__DATA EXTRACTS__

▽

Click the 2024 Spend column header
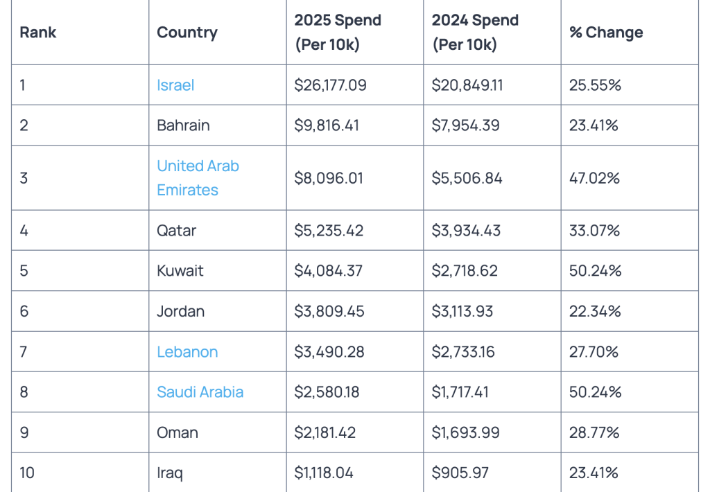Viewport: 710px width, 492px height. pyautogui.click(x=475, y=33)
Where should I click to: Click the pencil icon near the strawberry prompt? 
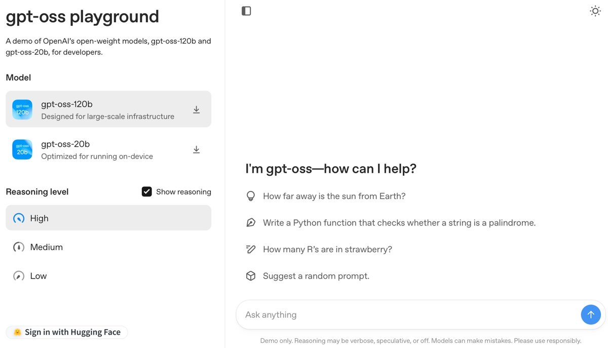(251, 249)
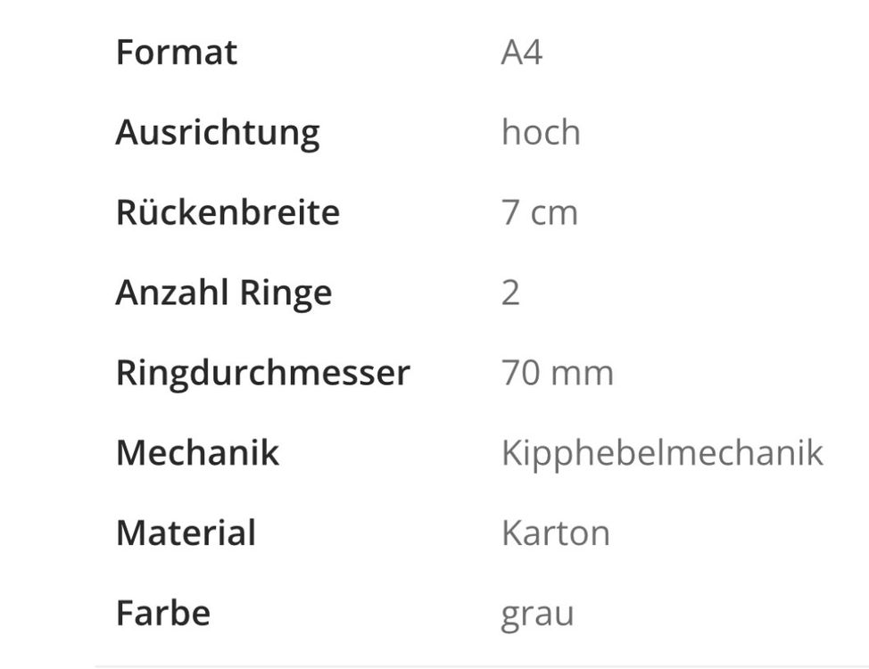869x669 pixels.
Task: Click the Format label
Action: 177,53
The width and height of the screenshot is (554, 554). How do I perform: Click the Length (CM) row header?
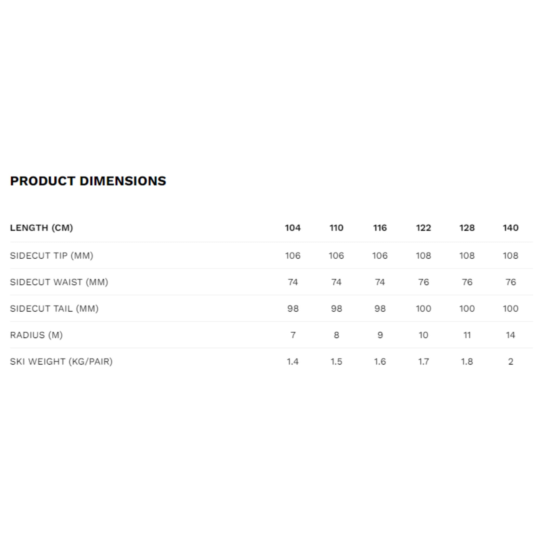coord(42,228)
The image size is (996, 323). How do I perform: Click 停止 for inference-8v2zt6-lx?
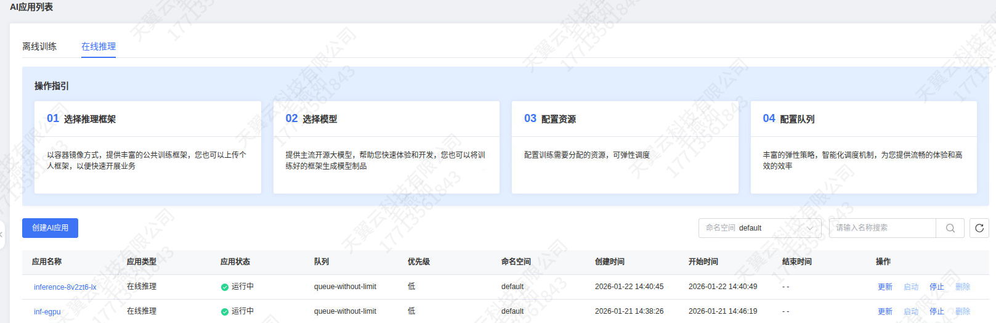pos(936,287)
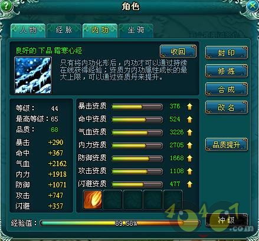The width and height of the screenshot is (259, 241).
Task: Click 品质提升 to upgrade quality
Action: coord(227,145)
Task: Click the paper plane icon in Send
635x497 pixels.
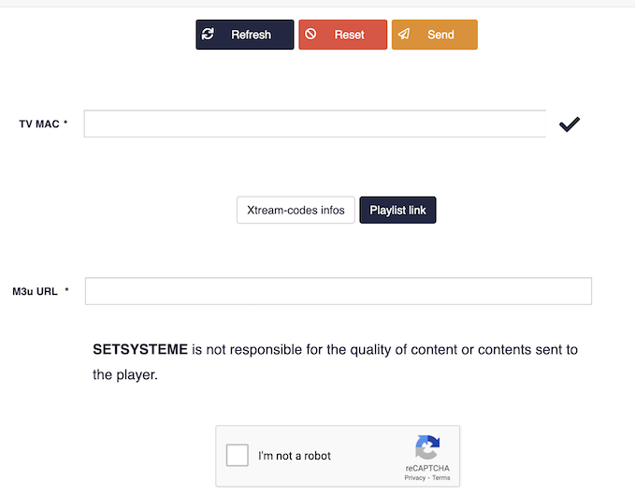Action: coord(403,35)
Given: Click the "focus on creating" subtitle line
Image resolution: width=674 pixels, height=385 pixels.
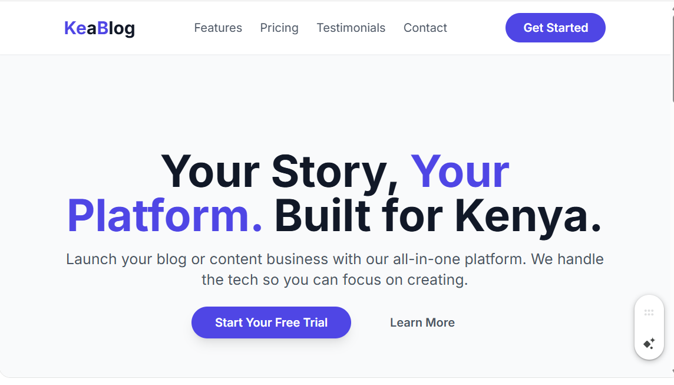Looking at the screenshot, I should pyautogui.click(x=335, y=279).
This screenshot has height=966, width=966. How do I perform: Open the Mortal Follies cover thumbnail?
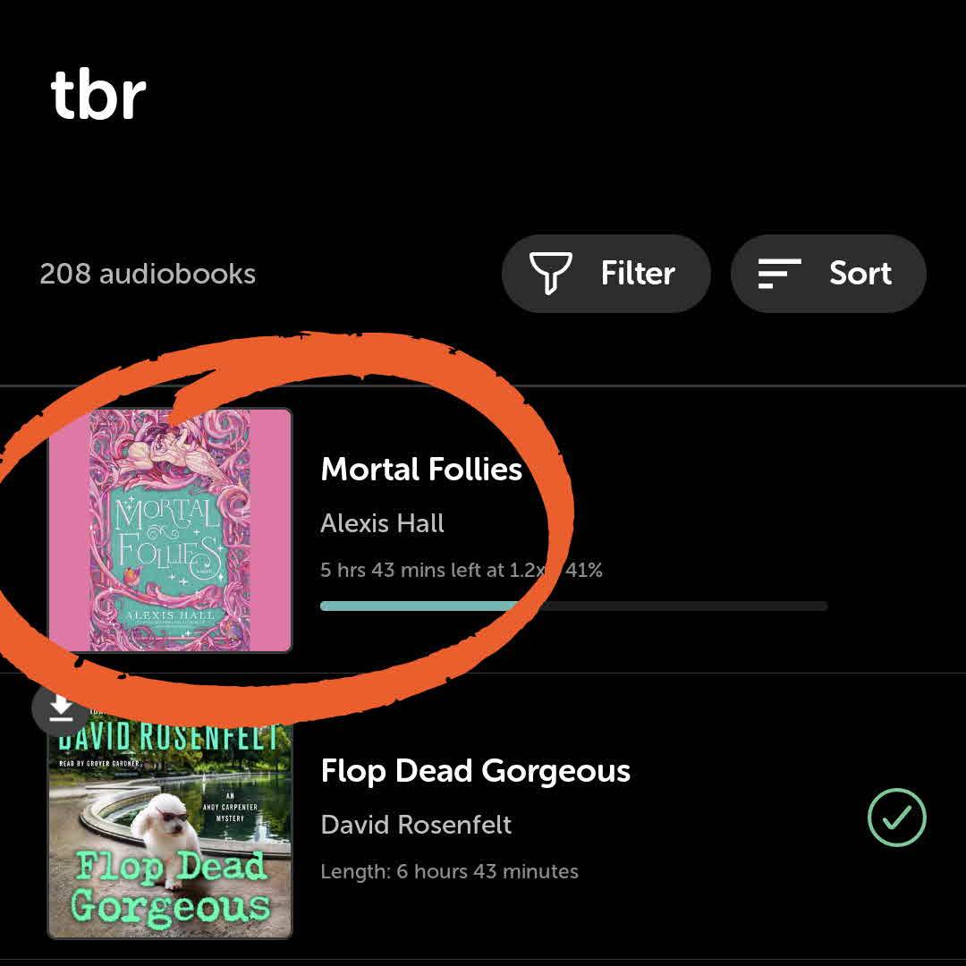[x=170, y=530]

△
▽

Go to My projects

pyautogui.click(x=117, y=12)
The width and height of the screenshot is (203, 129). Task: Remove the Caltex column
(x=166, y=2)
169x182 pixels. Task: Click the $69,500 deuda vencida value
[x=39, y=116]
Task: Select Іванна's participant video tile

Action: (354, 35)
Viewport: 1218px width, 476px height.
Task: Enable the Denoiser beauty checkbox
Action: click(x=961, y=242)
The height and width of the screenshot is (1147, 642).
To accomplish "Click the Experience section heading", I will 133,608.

△
▽

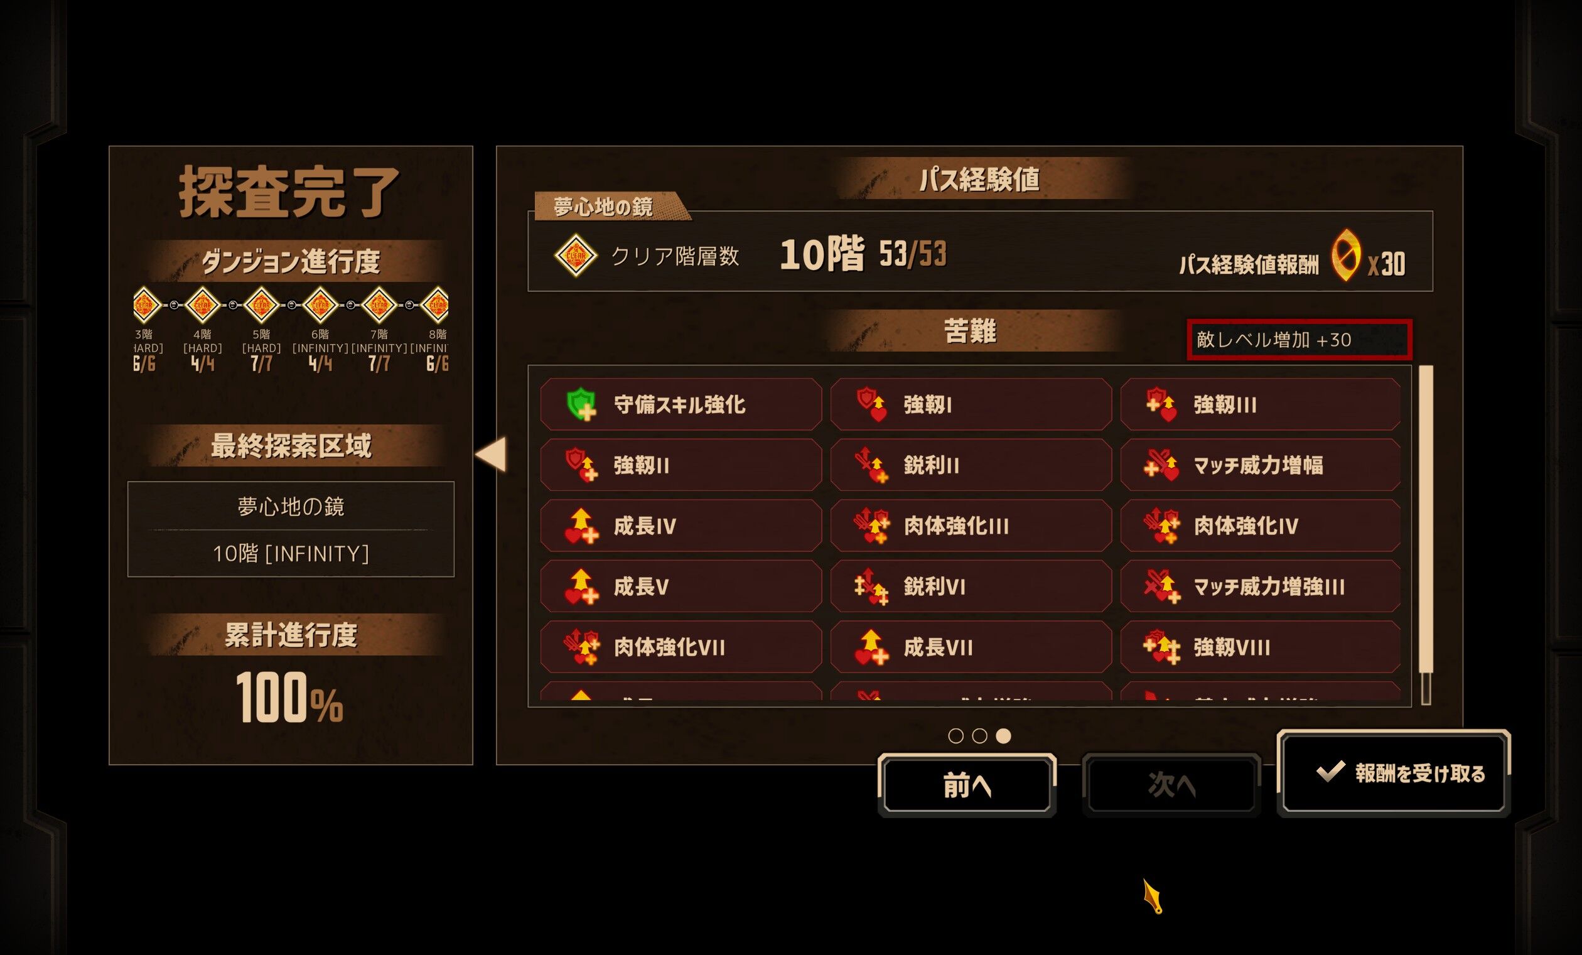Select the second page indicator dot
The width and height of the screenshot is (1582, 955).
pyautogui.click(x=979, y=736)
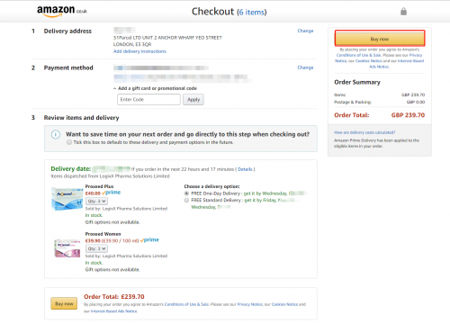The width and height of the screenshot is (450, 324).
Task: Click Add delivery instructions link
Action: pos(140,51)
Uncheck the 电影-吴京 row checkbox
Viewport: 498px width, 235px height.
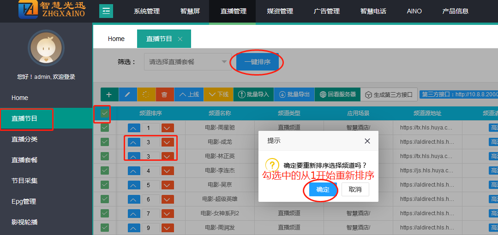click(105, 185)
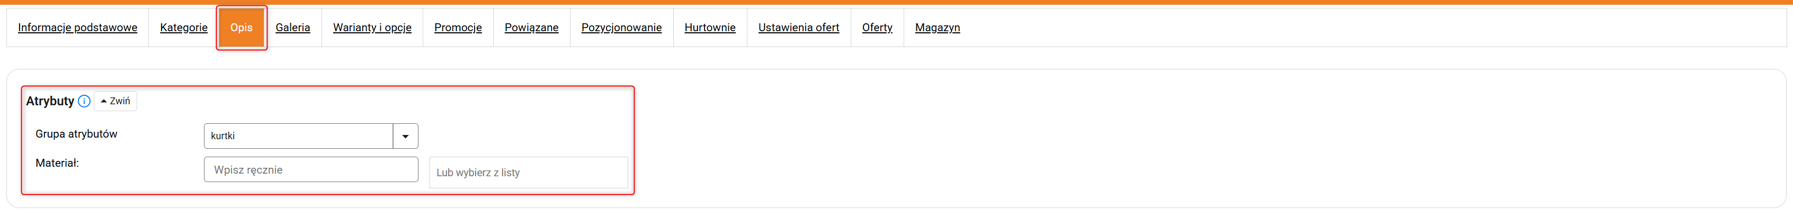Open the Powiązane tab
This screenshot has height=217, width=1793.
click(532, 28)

△

__WHAT YOU NEED TO DO__
Go back to the listing above. Copy word for word the lines from the one with "The width and height of the screenshot is (203, 129)." through the one with "The height and", and nothing more.

__ANSWER TO THE PROBLEM__
The width and height of the screenshot is (203, 129). Task: Remove the Caltex column
(x=166, y=2)
169x182 pixels. Task: Click the $69,500 deuda vencida value
[x=39, y=116]
Task: Select Іванна's participant video tile

Action: (354, 35)
Viewport: 1218px width, 476px height.
Task: Enable the Denoiser beauty checkbox
Action: click(x=961, y=242)
The height and width of the screenshot is (1147, 642).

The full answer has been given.